Halloween actually has significant Catholic roots. The name itself comes from All Hallow’s Eve – that is, the Vigil of All Saints’ Day on Nov 1, when Catholics remember those who have gone before us to enter our heavenly home. Immediately afterwards, on November 2, the Church commemorates all the faithful departed still detained in Purgatory, and prays in suffrage for them. All Hallows Eve, All Saints Day and All Souls Day–these three days taken together are the “Days of the Dead,” a triduum of feasts also called Allhallowtide, Hallowtide, or Hallowmas (Hallow meaning saint or holy and mas meaning Mass).

Why do Catholics celebrate “The Days of the Dead”?

  • Celebrating these Christian holy days helps remind the faithful of the reality of death.  We will all experience it eventually. These days also remind us of the ‘last things’; death, judgement, heaven, hell. 
  • It reminds us to pray for the souls of the deceased. It is also a reminder that we, too, can ask those who have gone before us to pray for us.  This is what we mean by the Communion of Saints that is so important in our Catholic Tradition. 

Is it true that the Catholic celebration of Halloween has some pagan roots?

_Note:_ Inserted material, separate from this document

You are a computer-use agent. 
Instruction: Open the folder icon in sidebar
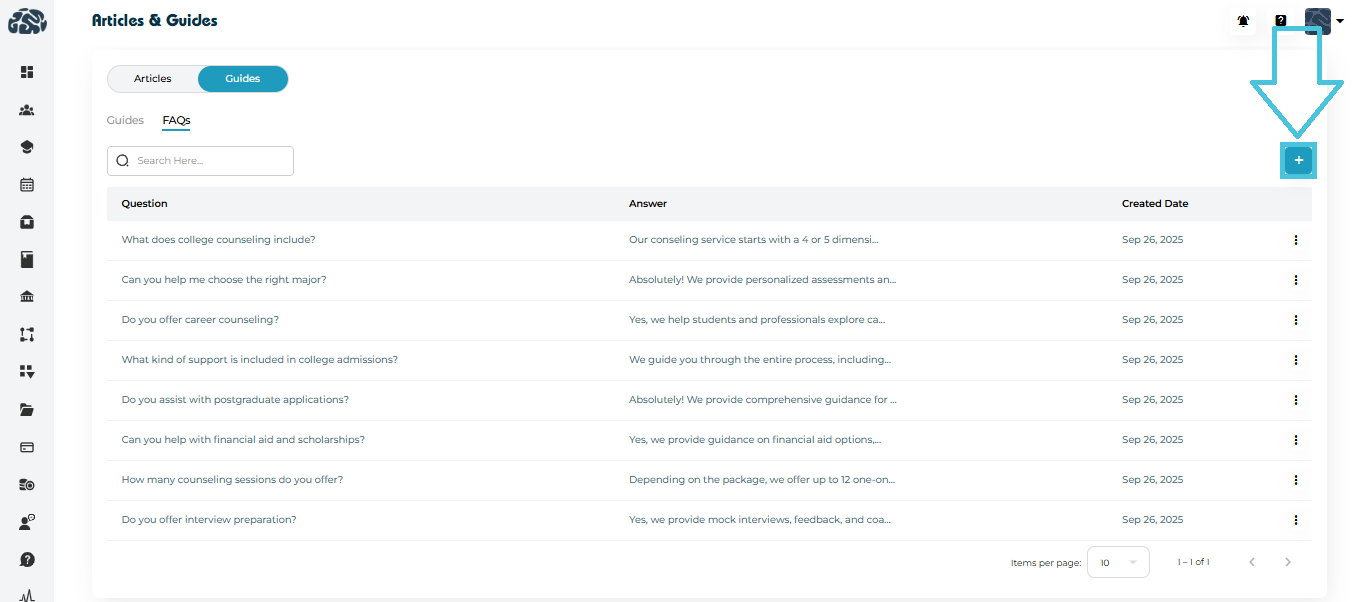click(27, 410)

  • Halloween is a Catholic holiday. It does not have origins in paganism, Samhain, Druidic festivals, the occult, or Satanism. This common misconception is relatively new with roots going back to the Protestant Reformation with no basis in historical fact.

Where did the various Halloween traditions come from?

  • English, Irish, and French immigrants brought their variety of local Catholic customs to America. Dressing up for Halloween comes from the French; Jack-o-Lanterns come from the Irish, who originally carved turnips; the English begged from door to door for “Soul Cakes,” promising to pray for the departed loved ones of those who gave them these treats—this being the origin of trick-or-treating. These traditions converged in the big American “melting pot” and eventually became popular nationwide activities for Halloween.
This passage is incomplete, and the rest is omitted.